Cinéma (
4 septembre 2008)
Le silence
de Lorna
Les frères
Dardenne sont revenus de Cannes avec le prix du meilleur scénario pour un
film qui semble amorcer un tournant dans leur filmographie.
Lorna
est albanaise. Elle rêve d’ouvrir un snack à Liège avec Sokol, son amoureux.
Seulement pour ça, il faut des papiers, et de l’argent. Alors, avec la
complicité de Fabio, un homme “du milieu”, Lorna contracte un mariage blanc
avec Claudy. Elle y gagne la nationalité belge et lui, de l’argent pour se
piquer. Mais les plans de Fabio ne s’arrêtent pas là. L’idée, c’est que
Lorna, sitôt devenue Belge, épouse un mafieux russe, qui ainsi deviendra
Belge lui aussi, contre une somme rondelette. Mais pour cela, il faut
d’abord se débarrasser de Claudy. Un divorce étant trop lent, pourquoi pas
une overdose, avec un peu d’aide s’il le faut; ce n’est qu’un camé, après
tout. Mais Claudy tente d’arrêter la drogue, et son seul point d’ancrage, sa
bouée, c’est Lorna. Gardera-t-elle le silence?

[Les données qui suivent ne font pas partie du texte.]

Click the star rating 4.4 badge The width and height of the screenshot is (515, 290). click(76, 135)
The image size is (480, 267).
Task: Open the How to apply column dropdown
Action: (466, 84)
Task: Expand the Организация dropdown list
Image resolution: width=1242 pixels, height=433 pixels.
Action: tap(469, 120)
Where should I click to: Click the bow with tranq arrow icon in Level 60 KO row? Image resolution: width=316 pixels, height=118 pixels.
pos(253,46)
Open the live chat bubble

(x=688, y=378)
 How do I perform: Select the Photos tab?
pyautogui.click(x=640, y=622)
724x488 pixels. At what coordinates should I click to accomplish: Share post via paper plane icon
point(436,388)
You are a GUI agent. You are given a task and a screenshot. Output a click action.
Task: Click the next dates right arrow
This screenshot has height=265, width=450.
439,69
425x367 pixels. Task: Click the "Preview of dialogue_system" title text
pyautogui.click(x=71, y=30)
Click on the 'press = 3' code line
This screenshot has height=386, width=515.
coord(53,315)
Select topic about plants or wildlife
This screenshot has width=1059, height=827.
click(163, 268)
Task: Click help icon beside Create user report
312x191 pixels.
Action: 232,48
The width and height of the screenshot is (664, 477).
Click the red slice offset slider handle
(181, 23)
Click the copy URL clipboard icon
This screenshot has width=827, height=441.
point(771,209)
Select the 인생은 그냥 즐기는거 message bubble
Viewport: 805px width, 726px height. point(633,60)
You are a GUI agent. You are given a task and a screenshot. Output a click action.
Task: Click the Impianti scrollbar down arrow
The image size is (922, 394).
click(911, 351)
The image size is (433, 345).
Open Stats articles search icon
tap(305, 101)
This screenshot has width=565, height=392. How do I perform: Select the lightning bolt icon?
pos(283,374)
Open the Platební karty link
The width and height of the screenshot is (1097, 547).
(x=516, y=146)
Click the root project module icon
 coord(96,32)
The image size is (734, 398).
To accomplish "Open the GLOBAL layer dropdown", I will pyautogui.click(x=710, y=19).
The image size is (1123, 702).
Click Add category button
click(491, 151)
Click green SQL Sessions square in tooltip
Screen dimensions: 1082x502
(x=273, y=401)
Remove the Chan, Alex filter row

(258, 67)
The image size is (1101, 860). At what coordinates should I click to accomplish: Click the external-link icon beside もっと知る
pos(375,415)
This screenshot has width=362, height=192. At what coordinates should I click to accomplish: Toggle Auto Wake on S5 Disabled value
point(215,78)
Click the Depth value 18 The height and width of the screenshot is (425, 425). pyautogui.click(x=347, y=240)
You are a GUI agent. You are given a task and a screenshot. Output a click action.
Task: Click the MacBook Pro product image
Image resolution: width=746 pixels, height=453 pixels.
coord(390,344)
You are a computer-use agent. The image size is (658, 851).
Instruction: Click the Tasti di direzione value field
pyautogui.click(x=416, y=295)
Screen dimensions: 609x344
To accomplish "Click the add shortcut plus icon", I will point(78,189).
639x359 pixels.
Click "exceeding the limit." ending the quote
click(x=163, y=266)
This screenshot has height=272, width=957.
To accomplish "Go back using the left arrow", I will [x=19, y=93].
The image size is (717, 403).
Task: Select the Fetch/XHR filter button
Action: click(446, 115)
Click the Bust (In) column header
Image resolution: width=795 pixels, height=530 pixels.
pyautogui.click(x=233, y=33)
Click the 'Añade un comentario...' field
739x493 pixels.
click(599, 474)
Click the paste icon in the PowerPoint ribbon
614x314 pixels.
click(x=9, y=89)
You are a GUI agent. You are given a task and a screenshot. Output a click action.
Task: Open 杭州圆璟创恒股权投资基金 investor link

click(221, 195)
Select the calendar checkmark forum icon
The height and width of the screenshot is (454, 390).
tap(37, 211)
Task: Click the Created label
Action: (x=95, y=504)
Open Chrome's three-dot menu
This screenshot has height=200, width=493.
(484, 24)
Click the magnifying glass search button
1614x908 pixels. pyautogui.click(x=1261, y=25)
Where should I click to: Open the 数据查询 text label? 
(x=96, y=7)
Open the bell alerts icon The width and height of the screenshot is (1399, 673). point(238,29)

Une fois encore, les frères
Dardenne placent un dilemme moral au cœur de leur film. Une fois encore, il
s’agit de questionner ce qui reste d’humanité chez ceux qui ont choisi les
voies les sombres pour s’en sortir. Mais paradoxalement c’est l’éveil
progressif de Lorna à la conscience qui sera sa perte. Et en cela, il s’agit
peut-être du film le plus sombre de Luc et Jean-Pierre Dardenne. Mais c’est
surtout au niveau de la forme que des changements s’opèrent. Finies la
caméra portée qui colle aux personnes et l’image tremblée. Ici, la caméra
prend du champ, il s’agit d’observer et de tenter de comprendre la
psychologie des personnages, plutôt que de faire corps avec eux. Peut-être
cela rend-il le cinéma des frères moins puissant, mais plus subtil, et plus
compassionnel aussi. Le ton en revanche reste le même: le spectateur est
tenu en haleine de bout en bout par un scénario sec, dépouillé de toute
emphase, quitte à utiliser de puissantes ellipses.
Une des forces
incontestables du film vient, une fois de plus, des comédiens: Arta Dobroshi,
qui joue Lorna, un mélange de cruauté et de détermination, et Jérémie
Renier tellement convainquant que c’en est douloureux. Et probablement aussi
de la méthode de travail des Dardenne. Il s’agit, pour toute l’équipe,
d’être ensemble, de travailler ensemble, de répéter longuement, parfois des
mois avant le début du tournage. Pas question donc de travailler en
dilettante.
La fin du film est ouverte,
comme une porte à double battant, qui rend enfin Lorna à elle-même. A sa vie
qui peut alors re-commencer.
Linda
Léonard
Le silence
de Lorna,
de Luc et
Jean-Pierre Dardenne, avec Arta Dobroshi, Jrémie Renier, Fabrizio Rongione,
Alban Ukaj, Morgan Marinne. 1h45.
A noter:
la sortie
du livre dirigé par Jacqueline Aubenas et initié par Henri Ingberg:
“Dardenne” ■ La Renaissance du
Livre/CGRI ■
49 EUR.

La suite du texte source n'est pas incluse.